Kabuki: Kumo no Ito (蜘蛛絲梓弦), Tale of Sanemori (実盛物語)

  • Kabuki: 蜘蛛絲梓弦 (Kumo no Ito), 実盛物語 (Tale of Sanemori)

1/25/26 (Sun), Tokyo Kabukiza

Kabuki continues to boom following the unexpected success of the Kabuki-themed film Kokuho, still running at theaters after six months (it was just nominated for a minor Oscar this week). This month’s Kabuki program largely featured up-and-coming performers in prominent roles, which encouragingly drew a healthy crowd of young audiences. The first of the three shows, not listed here, was a light three-part dance piece celebrating the new year, basically an excuse to show off a large number of cast members.

Kumo no Ito: The program says this 1765 drama is the oldest of numerous Kabuki shows about a spider spirit haunting an historic warrior, though a Noh piece from several centuries earlier is an obvious inspiration. In the original story, a lord suffering a strange illness is suddenly visited by a mysterious stranger, who says he has come to cure him. The stranger is eventually revealed to be the spirit of an evil spider, the very cause of the illness. He attacks the lord but is overcome by the lord’s retainer. The highlight in all versions is the spectacular casting of the web by the spider, a unique visual treat that has made this an audience favorite.

Today’s show was a showcase for the young Onoe Ukon, who appeared as the spider in no fewer than eight roles, both male and female, in various disguises (e.g., medicine peddler, courtesan, blind masseur). That involved lightning-fast costume and wig changes and athletic entrances/exits through the floor, the ceiling, the wall, a large urn, a staircase – they didn’t miss a trick (though a sequence of him flying through the air didn’t go as planned). He even played the role of the retainer who defeats the spider in a quick switch of roles. I think of Ukon mainly as an onnagata (female-role specialist), where he excels, and never envisioned him doing this exhausting and over-the-top work. He did a super job. They’re evidently priming him for stardom, and he seems ready.

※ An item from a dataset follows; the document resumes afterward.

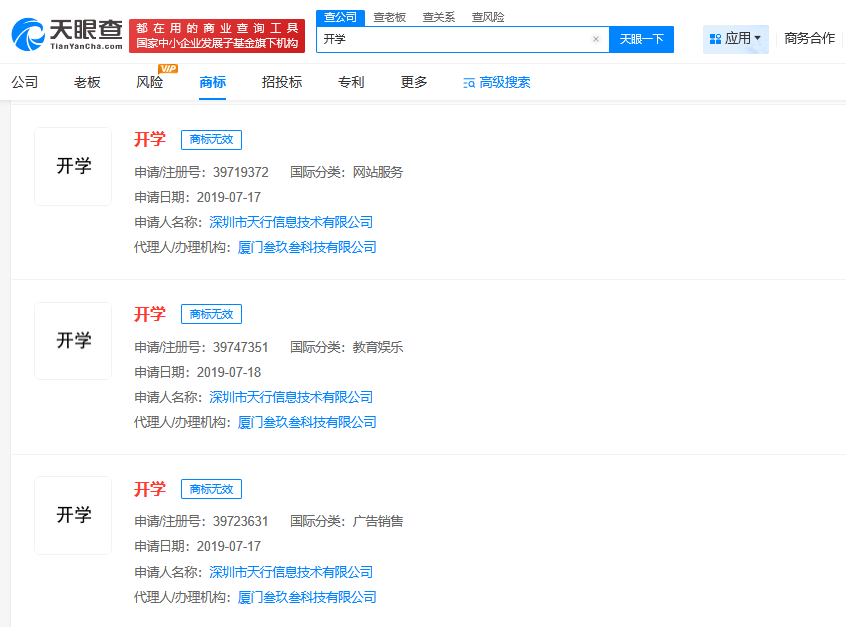Viewport: 846px width, 627px height.
Task: Click the first 开学 trademark name link
Action: tap(150, 139)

Sanemori Monogatari: I coincidentally saw the staid Noh version of this play back in November, so it was fresh in my mind. The story dates from the medieval Tales of the Heike, which relates how the real-life warrior Sanemori, a former Genji warrior who has joined the enemy Heike side, goes futilely into battle, where he is killed and decapitated. When the killer washes the head, he is astonished to find that the warrior had dyed his hair black and is actually an old man. In the Noh piece, the ghost of Sanemori emerges as a restless soul and recounts the battle scene. In the Kabuki work (Act 3 from a longer play of 1757), the entire affair is still ahead of him, and our knowledge of what is to come drives the drama.

In contrast to the austere Noh drama, the Kabuki playwrights have conjured up a preposterous if inventive story. A Genji general’s widow, heavily pregnant, is hiding out in the household of friends. Sanemori and another Heike warrior, ordered to wipe out the Genji clan, have discovered her whereabouts and have come to murder her unborn child – but only if it is a son. Just as the impatient second warrior threatens to rip the child from her stomach to check if it’s a boy, the household announces that she has suddenly given birth – to a severed arm (it’s complicated). The soldiers leave, but after various nutty developments, including a woman who comes back from the dead and an enemy who cuts his own head off, the widow is spared.

The Kabuki additions, wild though they are, work splendidly in the context of the drama. A highlight is a speech by Sanemori, one of the most famous in Kabuki, relating how he was once a Genji warrior himself and, though now fighting for the enemy, is still loyal to his former rulers. The scenes with the child threatening to kill Sanemori and chasing him on his hobby horse are also highly enjoyable, topped by Sanemori’s exit on a horse down the hanamichi.

The key part of the dyed hair is presented very differently in each version. In Heike, the dye is seen as the warrior’s determination not to be an object of pity on the battlefield, whereas the Buddhist-inflected Noh depicts it as an act of vanity, an attachment to his physical looks that he must discard in order to achieve salvation. In the Kabuki, the child has challenged Sanemori to a duel to avenge his father’s death, but the warrior says he will wait until the kid grows up so that they can meet as equals on the battlefield, promising to dye his hair so that the boy will recognize him. That makes the action a sign of his loyalty and samurai ethos. An interesting study in contrasts.

Kankuro was superb in his key speech and both funny and moving in dealing with the child at the end. Shoroku, not always the most exciting performer, was fine as the villain-turned-good-guy Seno. Shichinosuke was luxury casting as the dead girl who is lifeless on stage for the entire scene other than a recovery lasting about 30 seconds, and Minosuke’s seven-year-old son was properly cute as the mie-posing child. The story has enough twists and turns to keep things interesting throughout. An entertaining rendering of the classic piece.